2. Renversement de la tendance démographique

C'est un constat alarmant : la Lituanie se dépeuple, comme beaucoup de pays européens, pour deux raisons principales :
-  Le taux de fécondité est depuis plusieurs années en dessous de 1,3, même s'il remonte depuis cinq ans : 1,24 en 2002, 1,26 en 2003 et en 2004, 1,27 en 2005. En 2005, le déficit entre les décès et les naissances dépassait 13.000, pour une population d'un peu plus de 3.400.000 habitants, fin 2005.
-  Le plus préoccupant en Lituanie est l'émigration pour motifs économiques, qui a fait un bond spectaculaire en 2004 et 2005, du fait de l'entrée de la Lituanie dans l'UE, à environ 15.000 personnes par an. Cette émigration n'est pas compensée par l'immigration, qui a concerné 5.500 personnes en 2004 et 6.700 en 2005. On estime qu'environ 400.000 Lituaniens ont quitté le pays depuis 1990, date à laquelle le pays a recouvré son indépendance après un demi-siècle d'occupation soviétique, soit plus de 10 % de la population. Une des conséquences bénéfiques, toutefois, de ce phénomène est la baisse spectaculaire du chômage qui n'était plus qu'à 6 % en avril 2006 (avec cependant de grosses disparités selon les districts, les groupes ethniques, le sexe et l'âge).

 Quelles solutions ? 
-  Une politique d'aide à la famille, avec une prime accordée aux mères de famille qui acceptent de rester à la maison pour élever leurs enfants.

----

◆ EXERCICE COURT ◆
Dites si chacune des affirmations suivantes s'accorde avec le texte sur la démographie lituanienne, en répondant par oui ou par non et en citant les mots du texte qui tranchent : 1. Le taux de fécondité était de 1,26 en 2003. 2. L'immigration a concerné plus de personnes en 2004 qu'en 2005. 3. Le chômage se situait à 6 % en avril 2006.

◆ Liste de données ◆
----

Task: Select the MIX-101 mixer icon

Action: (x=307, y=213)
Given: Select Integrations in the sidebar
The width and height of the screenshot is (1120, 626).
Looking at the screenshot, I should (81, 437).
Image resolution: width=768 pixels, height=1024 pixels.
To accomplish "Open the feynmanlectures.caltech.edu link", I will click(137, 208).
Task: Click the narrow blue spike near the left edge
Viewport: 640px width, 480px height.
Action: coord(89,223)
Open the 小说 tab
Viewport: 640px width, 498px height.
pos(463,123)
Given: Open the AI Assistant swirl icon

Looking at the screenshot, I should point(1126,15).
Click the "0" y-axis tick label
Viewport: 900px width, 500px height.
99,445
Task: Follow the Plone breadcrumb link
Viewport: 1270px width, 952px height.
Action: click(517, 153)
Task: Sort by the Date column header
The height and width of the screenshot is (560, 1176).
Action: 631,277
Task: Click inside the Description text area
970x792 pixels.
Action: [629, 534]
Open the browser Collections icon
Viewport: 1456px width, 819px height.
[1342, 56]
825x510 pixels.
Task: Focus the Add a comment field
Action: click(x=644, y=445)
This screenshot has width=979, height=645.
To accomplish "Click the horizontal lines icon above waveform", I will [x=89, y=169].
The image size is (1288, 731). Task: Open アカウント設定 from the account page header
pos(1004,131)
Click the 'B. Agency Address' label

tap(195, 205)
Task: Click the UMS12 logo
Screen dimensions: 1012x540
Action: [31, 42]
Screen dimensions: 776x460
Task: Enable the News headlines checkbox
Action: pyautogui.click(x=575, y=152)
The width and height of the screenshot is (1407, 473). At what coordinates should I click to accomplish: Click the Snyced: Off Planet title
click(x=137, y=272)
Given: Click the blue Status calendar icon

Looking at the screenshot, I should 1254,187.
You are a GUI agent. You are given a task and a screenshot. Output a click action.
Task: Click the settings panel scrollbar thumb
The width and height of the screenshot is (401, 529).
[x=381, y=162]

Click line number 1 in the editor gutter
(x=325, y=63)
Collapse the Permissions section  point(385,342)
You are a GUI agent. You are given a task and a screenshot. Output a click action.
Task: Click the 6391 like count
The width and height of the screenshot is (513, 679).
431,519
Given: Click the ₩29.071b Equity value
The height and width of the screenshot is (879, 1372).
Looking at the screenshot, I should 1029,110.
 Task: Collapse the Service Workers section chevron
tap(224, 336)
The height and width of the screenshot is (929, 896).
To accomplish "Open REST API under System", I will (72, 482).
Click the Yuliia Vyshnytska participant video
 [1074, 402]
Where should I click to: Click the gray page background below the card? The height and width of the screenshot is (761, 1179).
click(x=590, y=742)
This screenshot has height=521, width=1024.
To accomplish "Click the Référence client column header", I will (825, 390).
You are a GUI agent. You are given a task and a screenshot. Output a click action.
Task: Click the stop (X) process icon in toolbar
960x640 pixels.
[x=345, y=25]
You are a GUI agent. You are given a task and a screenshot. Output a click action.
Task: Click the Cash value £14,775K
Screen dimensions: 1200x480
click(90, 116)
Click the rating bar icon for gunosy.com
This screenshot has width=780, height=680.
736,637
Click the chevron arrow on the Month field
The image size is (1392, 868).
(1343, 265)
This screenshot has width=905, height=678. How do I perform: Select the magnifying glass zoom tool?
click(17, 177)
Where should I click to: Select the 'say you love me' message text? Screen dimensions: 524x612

----

◆ CORRIGÉ DÉTAILLÉ ◆
1. Oui : « 1,26 en 2003 et en 2004 ».
2. Non : « 5.500 personnes en 2004 et 6.700 en 2005 ».
3. Oui : « n'était plus qu'à 6 % en avril 2006 ».